**Problem:**
Could you please write out the data shown below, exactly and in full?

**Record excerpts:**
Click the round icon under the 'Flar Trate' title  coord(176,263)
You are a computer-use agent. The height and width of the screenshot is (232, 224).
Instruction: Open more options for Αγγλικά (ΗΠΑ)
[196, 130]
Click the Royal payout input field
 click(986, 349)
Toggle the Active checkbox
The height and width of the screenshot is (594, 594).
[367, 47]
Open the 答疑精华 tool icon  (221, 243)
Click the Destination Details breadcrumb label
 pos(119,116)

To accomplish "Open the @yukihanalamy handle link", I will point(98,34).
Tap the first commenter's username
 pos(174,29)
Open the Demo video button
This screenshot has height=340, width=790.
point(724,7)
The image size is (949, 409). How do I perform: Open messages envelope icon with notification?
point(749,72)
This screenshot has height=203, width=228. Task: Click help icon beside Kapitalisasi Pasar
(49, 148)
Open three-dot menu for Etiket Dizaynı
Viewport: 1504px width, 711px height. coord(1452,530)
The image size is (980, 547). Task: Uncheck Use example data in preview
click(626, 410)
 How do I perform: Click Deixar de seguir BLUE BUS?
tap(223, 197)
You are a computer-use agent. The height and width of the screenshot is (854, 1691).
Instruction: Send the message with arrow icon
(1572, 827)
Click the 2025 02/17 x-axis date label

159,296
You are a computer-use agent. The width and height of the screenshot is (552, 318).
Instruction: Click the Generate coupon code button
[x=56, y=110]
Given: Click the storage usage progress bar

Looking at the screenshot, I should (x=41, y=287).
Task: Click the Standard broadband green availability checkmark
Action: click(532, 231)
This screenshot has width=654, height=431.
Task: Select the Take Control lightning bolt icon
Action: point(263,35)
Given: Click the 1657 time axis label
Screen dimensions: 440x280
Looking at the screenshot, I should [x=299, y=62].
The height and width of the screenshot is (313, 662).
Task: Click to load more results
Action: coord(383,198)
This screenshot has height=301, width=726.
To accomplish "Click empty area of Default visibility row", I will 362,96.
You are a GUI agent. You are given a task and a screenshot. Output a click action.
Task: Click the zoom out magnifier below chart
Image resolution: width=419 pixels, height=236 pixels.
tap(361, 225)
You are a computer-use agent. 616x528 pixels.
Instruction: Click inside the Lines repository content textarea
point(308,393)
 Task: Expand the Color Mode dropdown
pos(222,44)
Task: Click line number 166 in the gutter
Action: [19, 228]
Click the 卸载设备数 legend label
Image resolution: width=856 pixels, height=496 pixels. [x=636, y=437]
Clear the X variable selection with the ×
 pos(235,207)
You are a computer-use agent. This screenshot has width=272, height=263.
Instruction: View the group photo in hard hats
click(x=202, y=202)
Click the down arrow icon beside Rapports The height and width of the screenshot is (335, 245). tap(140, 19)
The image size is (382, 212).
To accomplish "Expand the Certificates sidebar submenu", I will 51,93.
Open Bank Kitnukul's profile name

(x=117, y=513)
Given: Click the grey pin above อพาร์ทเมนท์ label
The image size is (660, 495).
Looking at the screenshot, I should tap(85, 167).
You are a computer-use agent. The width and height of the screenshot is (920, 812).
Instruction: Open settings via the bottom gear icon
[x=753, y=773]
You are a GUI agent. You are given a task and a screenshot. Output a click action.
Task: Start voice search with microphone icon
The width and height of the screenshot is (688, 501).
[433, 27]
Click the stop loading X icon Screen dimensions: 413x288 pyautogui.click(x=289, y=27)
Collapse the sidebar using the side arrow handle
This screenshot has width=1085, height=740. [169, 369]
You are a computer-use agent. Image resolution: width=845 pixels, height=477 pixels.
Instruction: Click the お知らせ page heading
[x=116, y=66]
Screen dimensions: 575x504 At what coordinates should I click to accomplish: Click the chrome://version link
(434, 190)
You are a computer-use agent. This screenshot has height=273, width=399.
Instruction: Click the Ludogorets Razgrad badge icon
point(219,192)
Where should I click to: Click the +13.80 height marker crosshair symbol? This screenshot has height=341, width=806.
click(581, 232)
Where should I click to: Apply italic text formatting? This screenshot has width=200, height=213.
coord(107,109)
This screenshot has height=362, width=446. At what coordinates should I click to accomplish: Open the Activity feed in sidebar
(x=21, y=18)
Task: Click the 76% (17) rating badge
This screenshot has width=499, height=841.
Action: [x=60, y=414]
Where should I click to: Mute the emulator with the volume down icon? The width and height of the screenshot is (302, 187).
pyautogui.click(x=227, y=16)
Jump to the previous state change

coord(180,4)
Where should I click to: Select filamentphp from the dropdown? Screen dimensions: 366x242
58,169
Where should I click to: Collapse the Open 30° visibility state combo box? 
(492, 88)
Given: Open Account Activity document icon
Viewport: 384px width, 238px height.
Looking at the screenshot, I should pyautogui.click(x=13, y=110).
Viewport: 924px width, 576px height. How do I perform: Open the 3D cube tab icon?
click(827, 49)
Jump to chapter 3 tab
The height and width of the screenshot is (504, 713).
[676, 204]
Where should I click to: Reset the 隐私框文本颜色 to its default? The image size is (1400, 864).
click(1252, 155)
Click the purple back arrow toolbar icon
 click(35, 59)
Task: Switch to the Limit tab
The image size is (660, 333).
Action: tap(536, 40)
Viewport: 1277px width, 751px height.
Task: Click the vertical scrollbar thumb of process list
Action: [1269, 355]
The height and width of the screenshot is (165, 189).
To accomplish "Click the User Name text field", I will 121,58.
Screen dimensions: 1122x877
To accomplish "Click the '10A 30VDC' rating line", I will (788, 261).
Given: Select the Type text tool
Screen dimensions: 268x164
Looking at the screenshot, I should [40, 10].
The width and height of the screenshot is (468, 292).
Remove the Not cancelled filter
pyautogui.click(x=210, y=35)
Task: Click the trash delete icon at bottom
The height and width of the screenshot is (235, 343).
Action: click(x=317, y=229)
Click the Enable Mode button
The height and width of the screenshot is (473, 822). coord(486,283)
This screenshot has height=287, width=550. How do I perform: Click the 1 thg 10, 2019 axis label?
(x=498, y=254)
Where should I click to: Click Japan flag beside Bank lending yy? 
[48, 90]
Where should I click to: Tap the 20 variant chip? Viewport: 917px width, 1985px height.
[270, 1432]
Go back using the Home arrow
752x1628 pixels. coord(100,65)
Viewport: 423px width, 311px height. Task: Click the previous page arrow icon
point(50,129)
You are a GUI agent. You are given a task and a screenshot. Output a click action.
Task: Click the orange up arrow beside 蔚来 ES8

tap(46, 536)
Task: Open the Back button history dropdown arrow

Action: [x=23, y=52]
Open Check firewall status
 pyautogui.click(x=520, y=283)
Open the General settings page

**Answer for this exercise:**
Click the round icon under the 'Flar Trate' title  coord(176,263)
You are a computer-use agent. The height and width of the screenshot is (232, 224).
Instruction: Open more options for Αγγλικά (ΗΠΑ)
[196, 130]
Click the Royal payout input field
 click(986, 349)
Toggle the Active checkbox
The height and width of the screenshot is (594, 594).
[367, 47]
Open the 答疑精华 tool icon  (221, 243)
Click the Destination Details breadcrumb label
 pos(119,116)

To accomplish "Open the @yukihanalamy handle link", I will point(98,34).
Tap the first commenter's username
 pos(174,29)
Open the Demo video button
This screenshot has height=340, width=790.
point(724,7)
The image size is (949, 409). How do I perform: Open messages envelope icon with notification?
point(749,72)
This screenshot has height=203, width=228. Task: Click help icon beside Kapitalisasi Pasar
(49, 148)
Open three-dot menu for Etiket Dizaynı
Viewport: 1504px width, 711px height. coord(1452,530)
The image size is (980, 547). Task: Uncheck Use example data in preview
click(626, 410)
 How do I perform: Click Deixar de seguir BLUE BUS?
tap(223, 197)
You are a computer-use agent. The height and width of the screenshot is (854, 1691).
Instruction: Send the message with arrow icon
(1572, 827)
Click the 2025 02/17 x-axis date label

159,296
You are a computer-use agent. The width and height of the screenshot is (552, 318).
Instruction: Click the Generate coupon code button
[x=56, y=110]
Given: Click the storage usage progress bar

Looking at the screenshot, I should (x=41, y=287).
Task: Click the Standard broadband green availability checkmark
Action: click(532, 231)
This screenshot has width=654, height=431.
Task: Select the Take Control lightning bolt icon
Action: point(263,35)
Given: Click the 1657 time axis label
Screen dimensions: 440x280
Looking at the screenshot, I should [x=299, y=62].
The height and width of the screenshot is (313, 662).
Task: Click to load more results
Action: coord(383,198)
This screenshot has height=301, width=726.
To accomplish "Click empty area of Default visibility row", I will 362,96.
You are a GUI agent. You are given a task and a screenshot. Output a click action.
Task: Click the zoom out magnifier below chart
Image resolution: width=419 pixels, height=236 pixels.
tap(361, 225)
You are a computer-use agent. 616x528 pixels.
Instruction: Click inside the Lines repository content textarea
point(308,393)
 Task: Expand the Color Mode dropdown
pos(222,44)
Task: Click line number 166 in the gutter
Action: [19, 228]
Click the 卸载设备数 legend label
Image resolution: width=856 pixels, height=496 pixels. [x=636, y=437]
Clear the X variable selection with the ×
 pos(235,207)
You are a computer-use agent. This screenshot has width=272, height=263.
Instruction: View the group photo in hard hats
click(x=202, y=202)
Click the down arrow icon beside Rapports The height and width of the screenshot is (335, 245). tap(140, 19)
The image size is (382, 212).
To accomplish "Expand the Certificates sidebar submenu", I will 51,93.
Open Bank Kitnukul's profile name

(x=117, y=513)
Given: Click the grey pin above อพาร์ทเมนท์ label
The image size is (660, 495).
Looking at the screenshot, I should tap(85, 167).
You are a computer-use agent. The width and height of the screenshot is (920, 812).
Instruction: Open settings via the bottom gear icon
[x=753, y=773]
You are a GUI agent. You are given a task and a screenshot. Output a click action.
Task: Start voice search with microphone icon
The width and height of the screenshot is (688, 501).
[433, 27]
Click the stop loading X icon Screen dimensions: 413x288 pyautogui.click(x=289, y=27)
Collapse the sidebar using the side arrow handle
This screenshot has width=1085, height=740. [169, 369]
You are a computer-use agent. Image resolution: width=845 pixels, height=477 pixels.
Instruction: Click the お知らせ page heading
[x=116, y=66]
Screen dimensions: 575x504 At what coordinates should I click to accomplish: Click the chrome://version link
(434, 190)
You are a computer-use agent. This screenshot has height=273, width=399.
Instruction: Click the Ludogorets Razgrad badge icon
point(219,192)
Where should I click to: Click the +13.80 height marker crosshair symbol? This screenshot has height=341, width=806.
click(581, 232)
Where should I click to: Apply italic text formatting? This screenshot has width=200, height=213.
coord(107,109)
This screenshot has height=362, width=446. At what coordinates should I click to accomplish: Open the Activity feed in sidebar
(x=21, y=18)
Task: Click the 76% (17) rating badge
This screenshot has width=499, height=841.
Action: [x=60, y=414]
Where should I click to: Mute the emulator with the volume down icon? The width and height of the screenshot is (302, 187).
pyautogui.click(x=227, y=16)
Jump to the previous state change

coord(180,4)
Where should I click to: Select filamentphp from the dropdown? Screen dimensions: 366x242
58,169
Where should I click to: Collapse the Open 30° visibility state combo box? 
(492, 88)
Given: Open Account Activity document icon
Viewport: 384px width, 238px height.
Looking at the screenshot, I should pyautogui.click(x=13, y=110).
Viewport: 924px width, 576px height. How do I perform: Open the 3D cube tab icon?
click(827, 49)
Jump to chapter 3 tab
The height and width of the screenshot is (504, 713).
[676, 204]
Where should I click to: Reset the 隐私框文本颜色 to its default? The image size is (1400, 864).
click(1252, 155)
Click the purple back arrow toolbar icon
 click(35, 59)
Task: Switch to the Limit tab
The image size is (660, 333).
Action: tap(536, 40)
Viewport: 1277px width, 751px height.
Task: Click the vertical scrollbar thumb of process list
Action: [1269, 355]
The height and width of the screenshot is (165, 189).
To accomplish "Click the User Name text field", I will 121,58.
Screen dimensions: 1122x877
To accomplish "Click the '10A 30VDC' rating line", I will (788, 261).
Given: Select the Type text tool
Screen dimensions: 268x164
Looking at the screenshot, I should [40, 10].
The width and height of the screenshot is (468, 292).
Remove the Not cancelled filter
pyautogui.click(x=210, y=35)
Task: Click the trash delete icon at bottom
The height and width of the screenshot is (235, 343).
Action: click(x=317, y=229)
Click the Enable Mode button
The height and width of the screenshot is (473, 822). coord(486,283)
This screenshot has height=287, width=550. How do I perform: Click the 1 thg 10, 2019 axis label?
(x=498, y=254)
Where should I click to: Click Japan flag beside Bank lending yy? 
[48, 90]
Where should I click to: Tap the 20 variant chip? Viewport: 917px width, 1985px height.
[270, 1432]
Go back using the Home arrow
752x1628 pixels. coord(100,65)
Viewport: 423px width, 311px height. Task: Click the previous page arrow icon
point(50,129)
You are a GUI agent. You are given a task and a screenshot. Output a click action.
Task: Click the orange up arrow beside 蔚来 ES8

tap(46, 536)
Task: Open the Back button history dropdown arrow

Action: [x=23, y=52]
Open Check firewall status
 pyautogui.click(x=520, y=283)
Open the General settings page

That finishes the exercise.